I am trying to recursively trawl through a directory structure looking for word docs and then extracting hyperlinks. When the code executes the output is as follows:
processing 2 docs
File Name Hyperlink
--------- ---------
C:\temp\doc1.docx
C:\temp\doc1.docx
C:\temp\folder\doc2.docx
C:\temp\folder\doc2.docx
Nothing I have tried seems to work. I have tried using:
- "Hyperlink" = $_Address
- "Hyperlink" = $thisDoc.Address
- "Hyperlink" = $thisDoc.Hyperlink.Address
Clear-Host
$parentFolder = "C:\temp"
$ourDocs = Get-ChildItem -Recurse -LiteralPath $parentFolder -file -include *.doc*
"processing {0} docs" -f $ourDocs.Count
$word = New-Object -ComObject word.application
$word.Visible = $false
$word.ScreenUpdating = $false
$array = New-Object System.Collections.ArrayList
$ourDocs | ForEach-Object{
$thisDoc = $word.Documents.Open($_.FullName)
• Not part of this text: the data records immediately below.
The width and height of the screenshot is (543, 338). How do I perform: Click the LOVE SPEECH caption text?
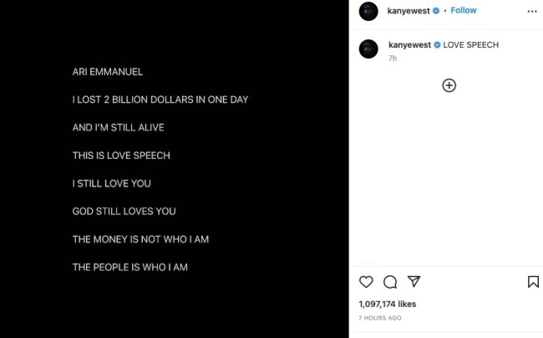pos(470,44)

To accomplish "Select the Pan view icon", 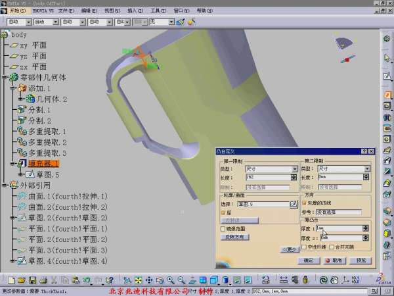I will tap(148, 280).
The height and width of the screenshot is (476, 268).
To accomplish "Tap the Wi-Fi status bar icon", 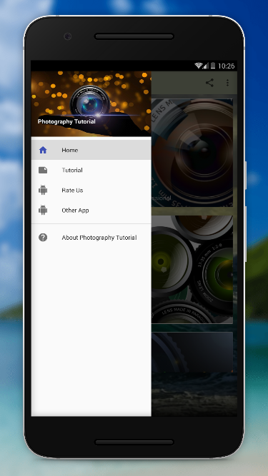I will tap(199, 66).
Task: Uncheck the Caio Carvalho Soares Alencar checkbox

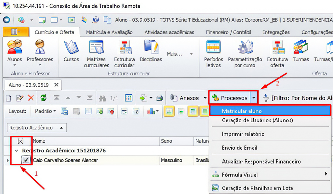Action: coord(26,160)
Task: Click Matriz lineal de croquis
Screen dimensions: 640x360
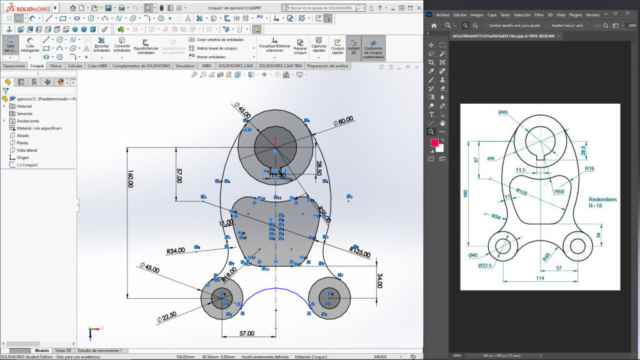Action: [x=216, y=48]

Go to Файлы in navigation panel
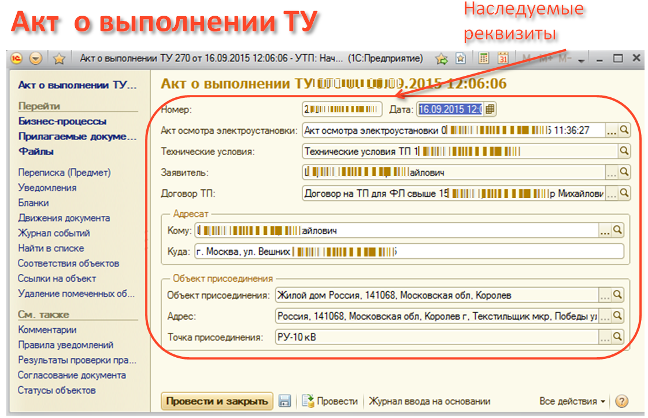pos(36,152)
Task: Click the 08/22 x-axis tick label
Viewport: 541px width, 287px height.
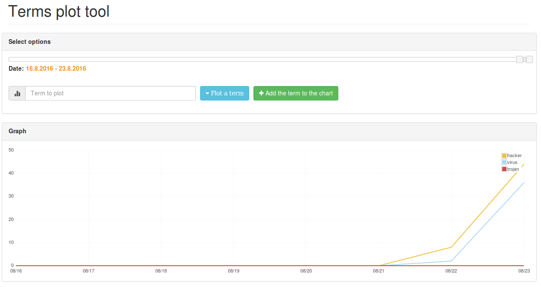Action: [x=451, y=271]
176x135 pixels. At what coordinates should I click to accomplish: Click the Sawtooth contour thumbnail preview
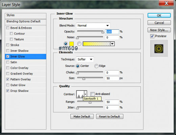point(80,94)
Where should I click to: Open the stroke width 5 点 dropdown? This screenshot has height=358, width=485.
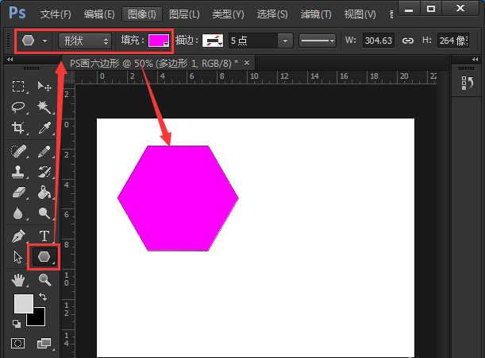pyautogui.click(x=260, y=41)
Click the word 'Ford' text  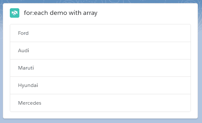(x=23, y=33)
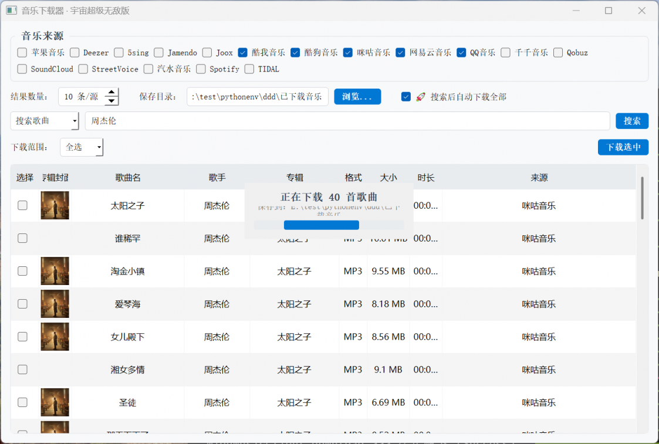Click album cover thumbnail for 圣徒
This screenshot has width=659, height=444.
click(55, 402)
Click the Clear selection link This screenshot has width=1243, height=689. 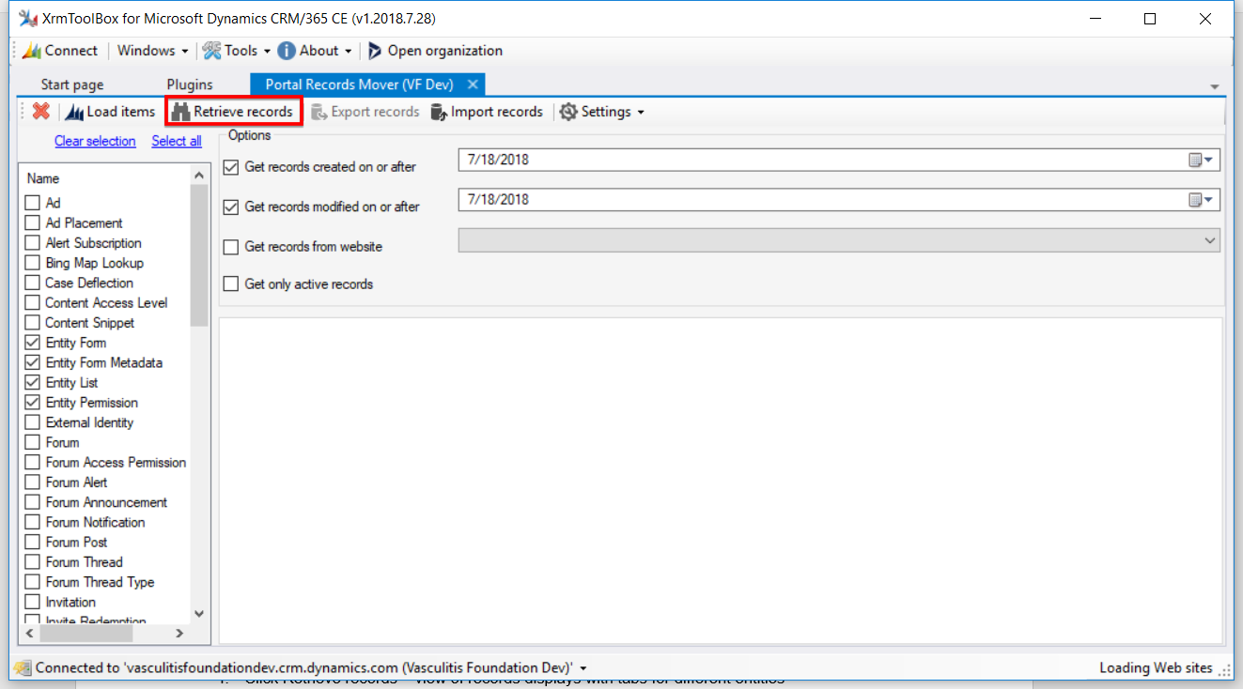tap(95, 141)
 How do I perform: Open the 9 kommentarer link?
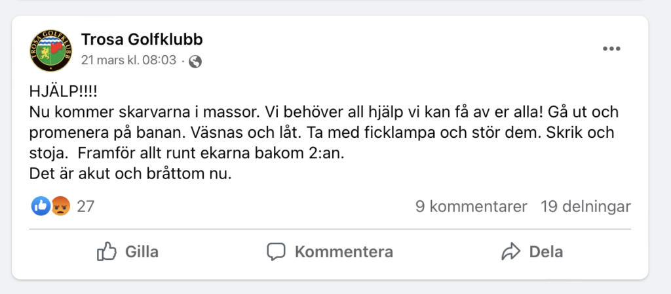coord(471,207)
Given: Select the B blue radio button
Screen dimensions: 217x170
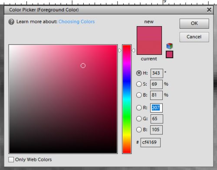Looking at the screenshot, I should point(139,130).
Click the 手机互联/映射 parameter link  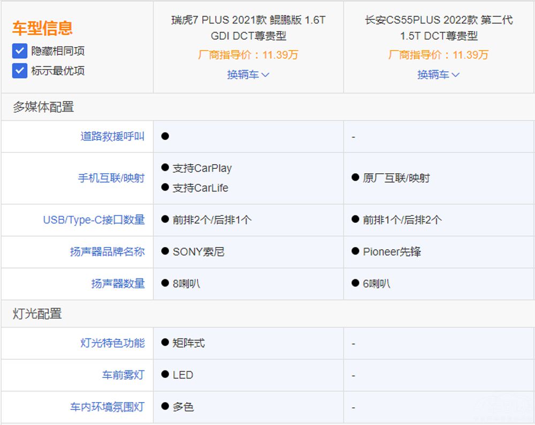click(x=111, y=178)
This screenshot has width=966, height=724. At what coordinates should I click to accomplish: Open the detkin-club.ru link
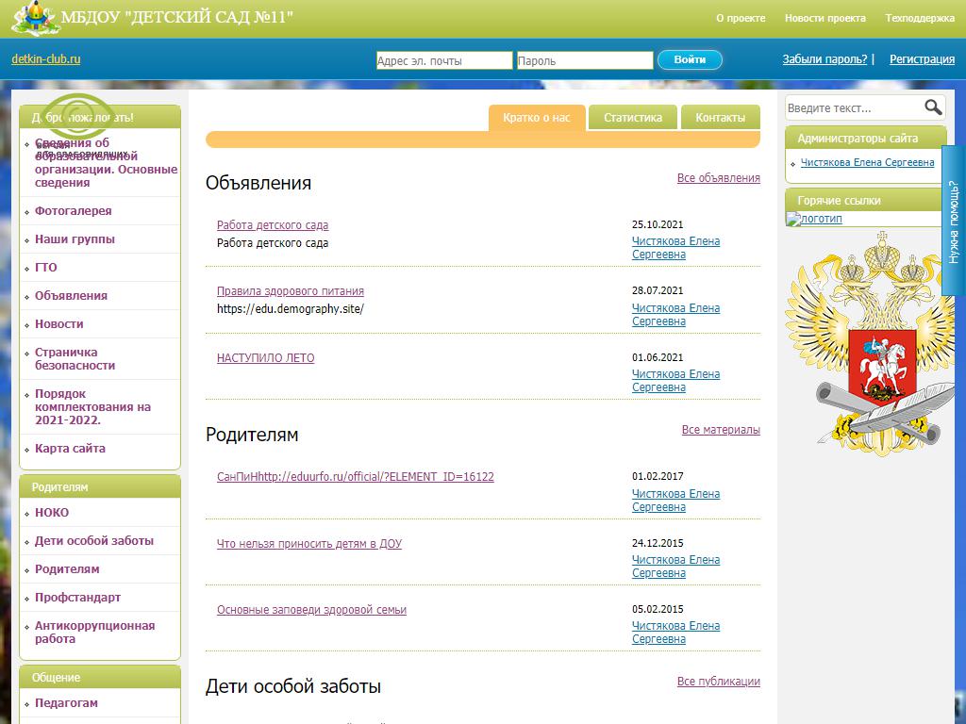pyautogui.click(x=46, y=59)
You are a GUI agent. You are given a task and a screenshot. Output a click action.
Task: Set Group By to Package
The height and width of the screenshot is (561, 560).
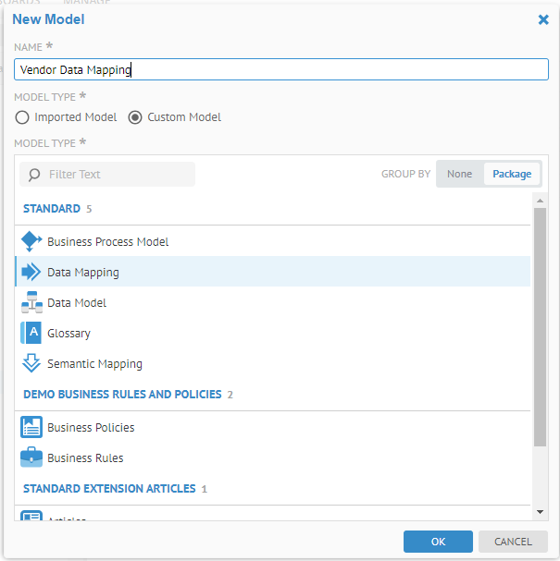(x=511, y=174)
$thisDoc.Hyperlinks | ForEach-Object {
$array.Add([pscustomobject]@{
"File Name" = $thisDoc.FullName
"Hyperlink" = $_Address}) | Out-null
}
$thisDoc.Close()
}
$Word.Quit()
$array
# cleanup com objects
[System.Runtime.Interopservices.Marshal]::ReleaseComObject($word) | Out-Null
[System.GC]::Collect()
[System.GC]::WaitForPendingFinalizers()